# [Exercise]
In full and without alteration, print the entries that follow.

Saved entries:
——————————

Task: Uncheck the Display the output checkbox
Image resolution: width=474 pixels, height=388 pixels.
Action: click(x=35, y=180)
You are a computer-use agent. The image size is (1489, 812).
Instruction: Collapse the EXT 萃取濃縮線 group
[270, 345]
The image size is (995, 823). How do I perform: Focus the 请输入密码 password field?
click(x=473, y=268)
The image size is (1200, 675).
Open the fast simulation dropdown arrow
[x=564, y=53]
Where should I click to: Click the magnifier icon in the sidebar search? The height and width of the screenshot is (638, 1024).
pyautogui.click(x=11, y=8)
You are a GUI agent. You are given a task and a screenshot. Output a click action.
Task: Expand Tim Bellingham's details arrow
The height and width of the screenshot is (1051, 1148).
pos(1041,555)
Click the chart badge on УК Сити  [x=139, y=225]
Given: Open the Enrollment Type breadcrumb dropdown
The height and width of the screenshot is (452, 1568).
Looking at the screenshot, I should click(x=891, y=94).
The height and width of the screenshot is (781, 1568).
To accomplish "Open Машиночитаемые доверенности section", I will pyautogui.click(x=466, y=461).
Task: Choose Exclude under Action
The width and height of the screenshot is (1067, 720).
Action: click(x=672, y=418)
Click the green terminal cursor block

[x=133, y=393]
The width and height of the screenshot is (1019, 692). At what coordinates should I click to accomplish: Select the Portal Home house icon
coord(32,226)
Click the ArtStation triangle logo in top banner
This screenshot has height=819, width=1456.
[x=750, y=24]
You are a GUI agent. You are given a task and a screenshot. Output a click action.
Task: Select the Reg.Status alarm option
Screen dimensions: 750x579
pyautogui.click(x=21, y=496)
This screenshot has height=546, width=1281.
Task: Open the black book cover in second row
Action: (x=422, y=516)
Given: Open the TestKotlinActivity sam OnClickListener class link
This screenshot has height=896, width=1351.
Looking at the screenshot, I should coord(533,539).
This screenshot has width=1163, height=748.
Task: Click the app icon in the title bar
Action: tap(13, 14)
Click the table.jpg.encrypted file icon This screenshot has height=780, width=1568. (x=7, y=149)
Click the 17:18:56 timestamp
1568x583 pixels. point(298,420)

——————————

# [Output of the exercise]
Task: Uncheck the Display the output checkbox
Image resolution: width=474 pixels, height=388 pixels.
Action: click(x=35, y=180)
You are a computer-use agent. The image size is (1489, 812).
Instruction: Collapse the EXT 萃取濃縮線 group
[270, 345]
The image size is (995, 823). How do I perform: Focus the 请输入密码 password field?
click(x=473, y=268)
The image size is (1200, 675).
Open the fast simulation dropdown arrow
[x=564, y=53]
Where should I click to: Click the magnifier icon in the sidebar search? The height and width of the screenshot is (638, 1024).
pyautogui.click(x=11, y=8)
You are a GUI agent. You are given a task and a screenshot. Output a click action.
Task: Expand Tim Bellingham's details arrow
The height and width of the screenshot is (1051, 1148).
pos(1041,555)
Click the chart badge on УК Сити  [x=139, y=225]
Given: Open the Enrollment Type breadcrumb dropdown
The height and width of the screenshot is (452, 1568).
Looking at the screenshot, I should click(x=891, y=94).
The height and width of the screenshot is (781, 1568).
To accomplish "Open Машиночитаемые доверенности section", I will pyautogui.click(x=466, y=461).
Task: Choose Exclude under Action
The width and height of the screenshot is (1067, 720).
Action: click(x=672, y=418)
Click the green terminal cursor block

[x=133, y=393]
The width and height of the screenshot is (1019, 692). At what coordinates should I click to accomplish: Select the Portal Home house icon
coord(32,226)
Click the ArtStation triangle logo in top banner
This screenshot has height=819, width=1456.
[x=750, y=24]
You are a GUI agent. You are given a task and a screenshot. Output a click action.
Task: Select the Reg.Status alarm option
Screen dimensions: 750x579
pyautogui.click(x=21, y=496)
This screenshot has height=546, width=1281.
Task: Open the black book cover in second row
Action: (x=422, y=516)
Given: Open the TestKotlinActivity sam OnClickListener class link
This screenshot has height=896, width=1351.
Looking at the screenshot, I should coord(533,539).
This screenshot has width=1163, height=748.
Task: Click the app icon in the title bar
Action: tap(13, 14)
Click the table.jpg.encrypted file icon This screenshot has height=780, width=1568. (x=7, y=149)
Click the 17:18:56 timestamp
1568x583 pixels. point(298,420)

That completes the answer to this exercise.